3D scenes and node-based graphics tools
Learning objectives
- learner can build a three.js scene/camera/renderer with meshes, a scene graph, lighting, and post-processing
- learner can render 3D in p5.js/Processing (P3D, WEBGL origin, lighting, sphere coordinates)
- learner can reason about node-based procedural graphics paradigms (cables.gl, Geometry Nodes, EEVEE)
Capstone — one whole task that evidences the objectives
Compose an animated 3D scene for projection: first prototype its central form as a lit sphere-coordinate sketch in p5.js WEBGL or Processing P3D (centre origin, directional vs ambient light), then rebuild and extend it in three.js — meshes in a lit scene graph, a perspective camera, an animation mixer, and a post-processing pass — and reproduce one element as a node graph in cables.gl or Blender Geometry Nodes.
Prerequisite modules
This module takes you from flat generative sketches to full 3D — the visual vocabulary of the modern AV set, where a rotating deformed sphere behind a techno drop or a camera drifting through a lit scene graph reads far bigger on a projector than any 2D canvas. The whole task is a three-stage pipeline: prototype the central form as a lit p5.js/Processing 3D sketch, rebuild it as a projection-ready animated three.js scene, then translate one element into the node-based world (cables.gl or Geometry Nodes) that dominates VJ tooling.
The arc starts on familiar ground — and this is the capstone’s first deliverable, not just a warm-up: flip Processing into P3D and p5.js into WEBGL, immediately confronting the recentred origin and the fact that unlit 3D reads flat — the ambient-vs-directional lighting distinction is your first how-to stop.
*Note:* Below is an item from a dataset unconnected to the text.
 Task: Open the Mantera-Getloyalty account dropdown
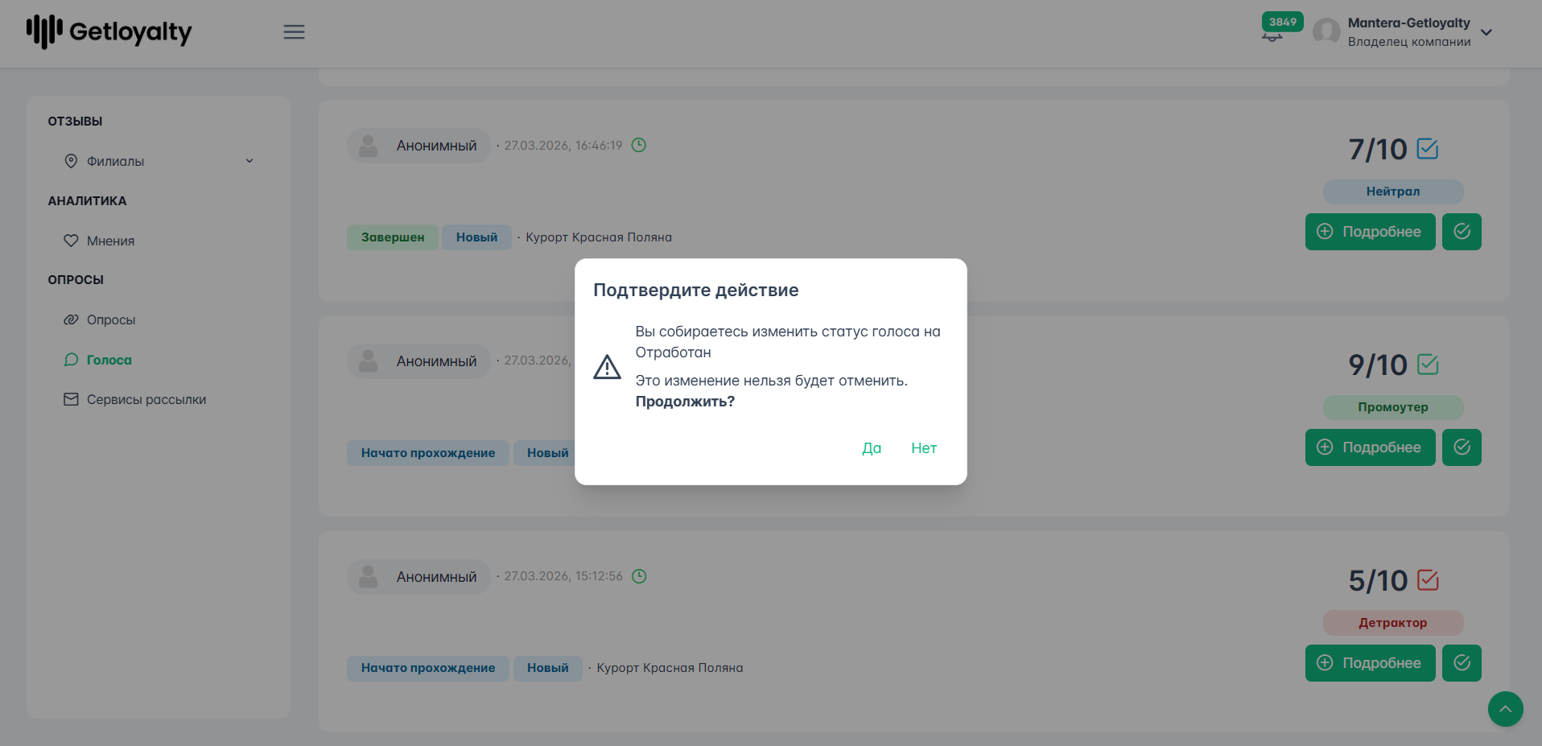click(1486, 33)
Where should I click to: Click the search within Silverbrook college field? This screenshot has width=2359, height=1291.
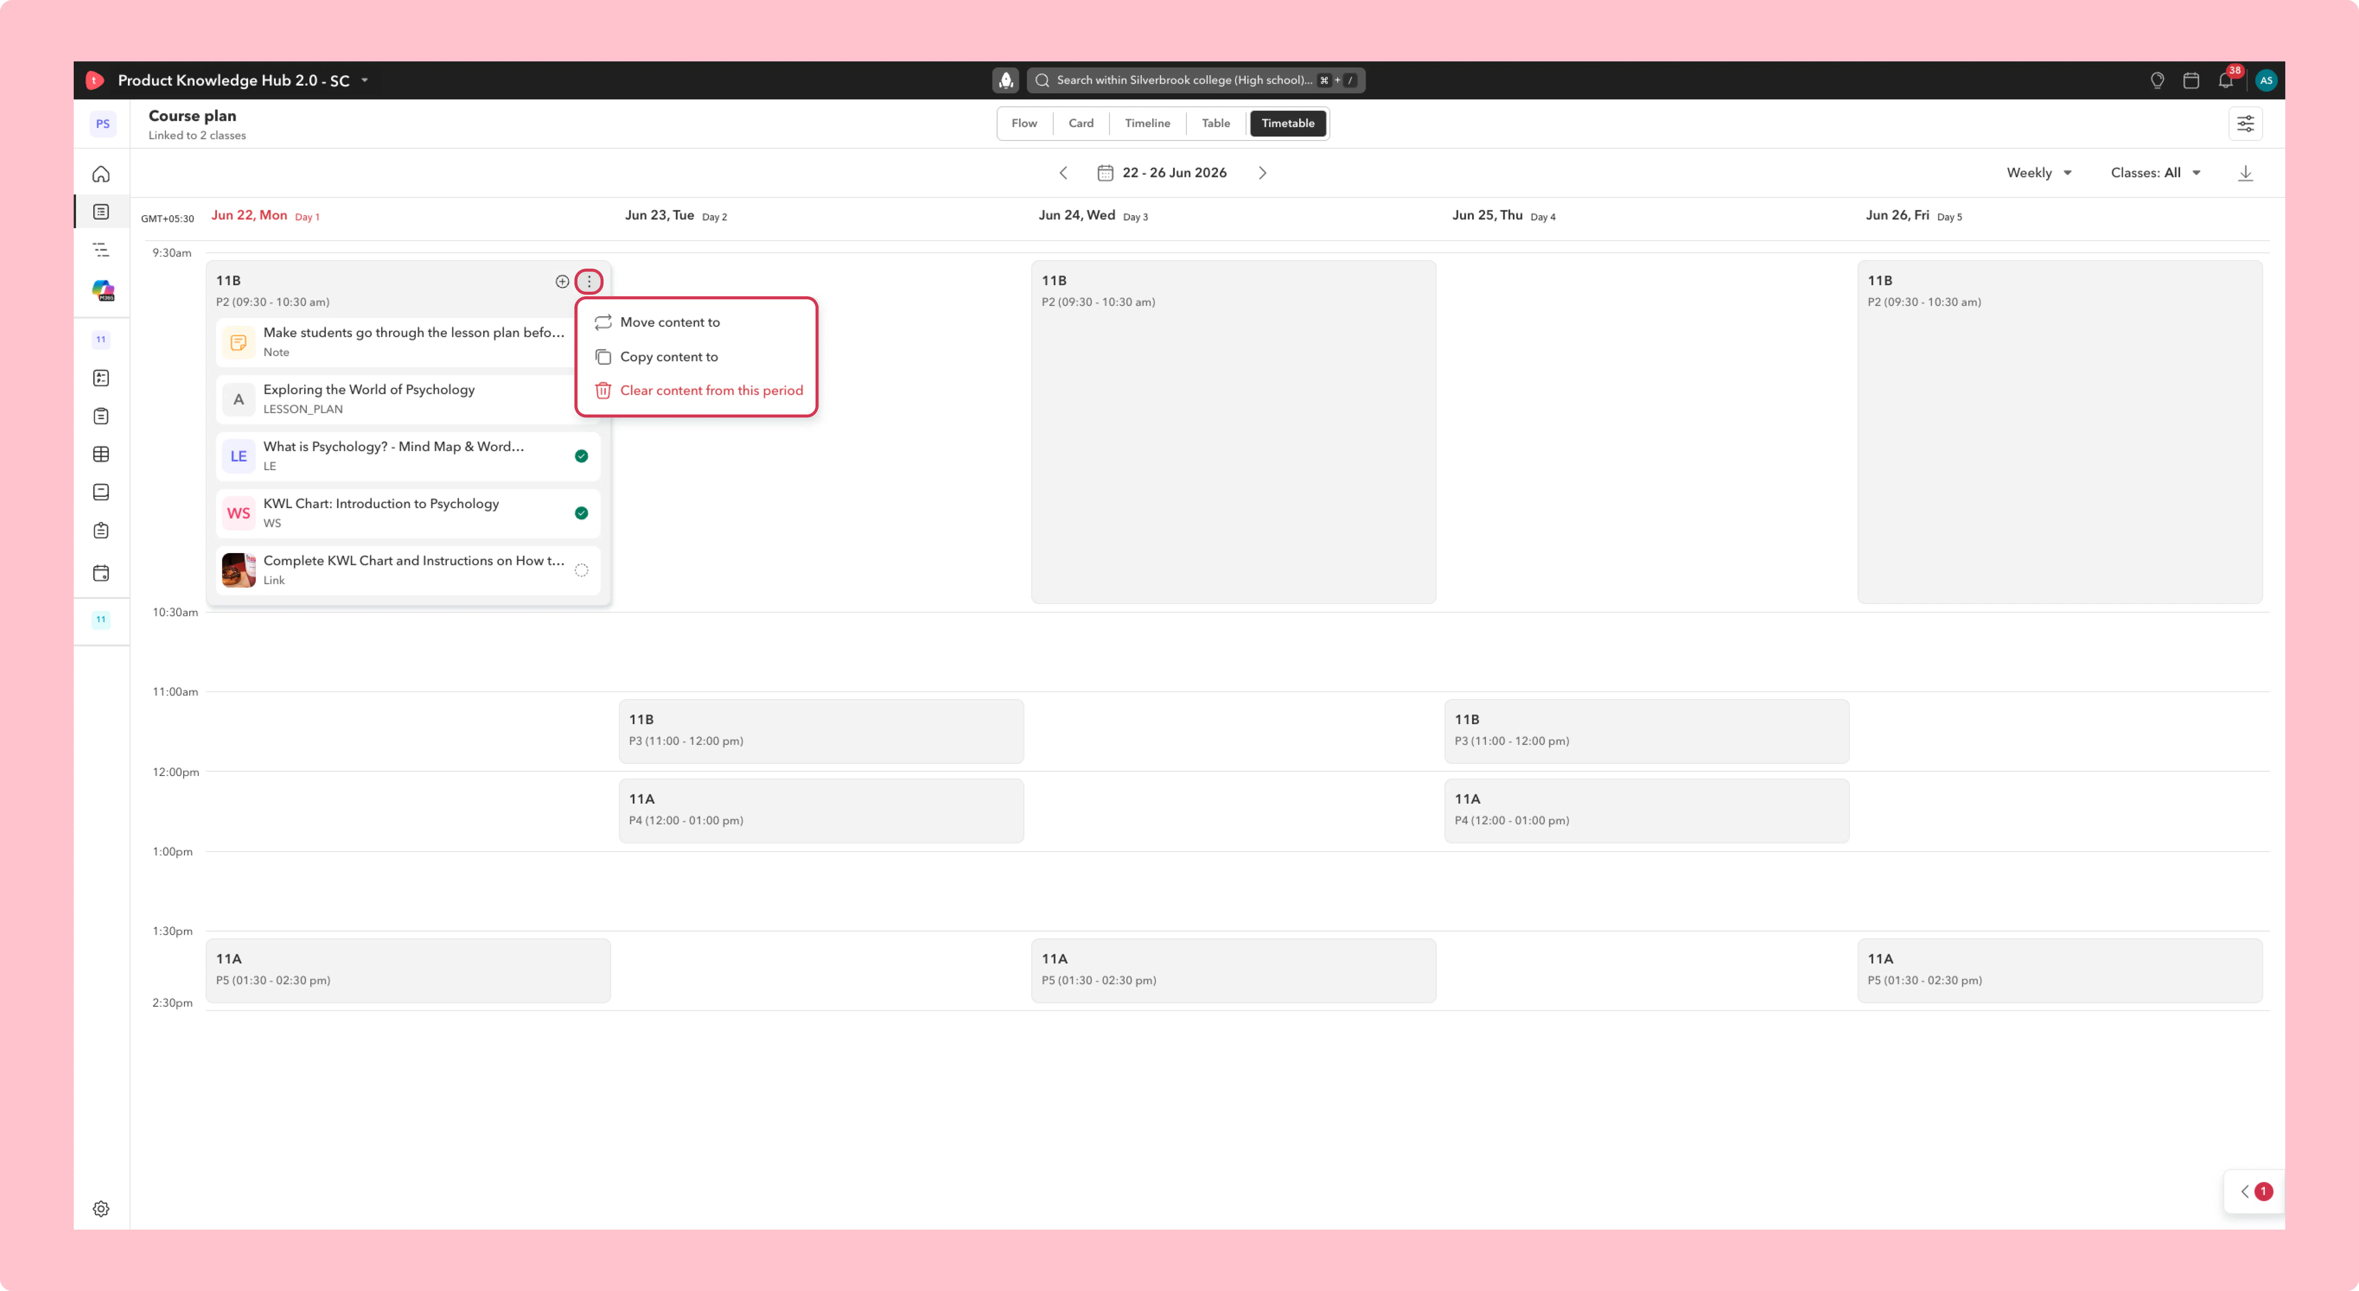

Computing sphere-surface points from two nested angles bridges the trig you already know into genuinely 3D form-making, and yields the prototype form you carry forward. From there the supported exercises move to three.js: wire the scene/camera/renderer triad (drill it — it is the boilerplate of every project), combine geometry and material into meshes (drill this too), parent them in the scene graph, and frame them with a perspective frustum before layering an animation mixer and an EffectComposer post chain.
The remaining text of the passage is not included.